Truth 4 – The in-laws are nice until…

Rajesh has a widow mother and sister who is separated from her husband at the time of his marriage.  He is essentially financially supporting the three women.  Rajesh’s mother otherwise seems nice, and even scolds him for hitting  Jaya but the moment Jaya hits Rajesh back, the MIL turns into a liar and says the same ghisa pita dialogue that most of these nautanki MILs say,

My son was very sweet. How come after marriage he has become aggressive?

These conniving, experienced MILs have been lifelong witnesses to their son’s violence . They must have received so man complaints throughout the son’s school and college.  By the time the son gets a wife, these MILs are quite trained to deny their criminal sons’ action and project it on their wives.
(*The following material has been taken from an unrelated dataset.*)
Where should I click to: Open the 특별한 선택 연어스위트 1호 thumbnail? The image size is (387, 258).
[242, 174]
They are their beloved sons’ partners in crime. With a no more / retired husband they know they need the son’s money and they would support him in any wrongdoing.

This is the truth about the “nice” in-laws. They are useless.
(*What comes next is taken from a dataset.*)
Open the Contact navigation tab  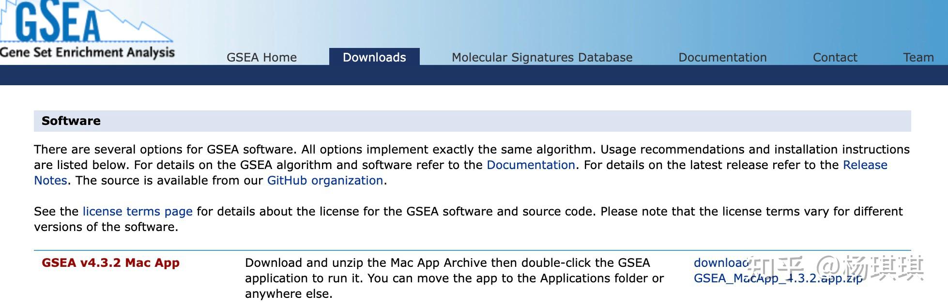(x=835, y=57)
Truth 5 – Women are better off alone!

This is the Truth that women withheld.  Across generations, grandmothers, mothers,  aunts,  everybody knew it. But they continued to trap women into marriage, making them believe women “need” it.

Rajesh in this case sent a divorce petition to his wife expecting her to come begging back. This is not uncommon. While only a small percentage of men can be exceptionally disgusting enough to actually go to a lawyer and send a divorce petition to their wives just as a threat,  a lot of men do threaten their wives with divorce.

Guess what, dear Rajeshes,

Times have changed in case you have not noticed. While you were working on your best assets – anger and ego, women were actually doing a lot of work on themselves and as a result they have evolved. They might not be trained in Karate and kick you right into a hole in the wall where you belong, but …..

They will leave you!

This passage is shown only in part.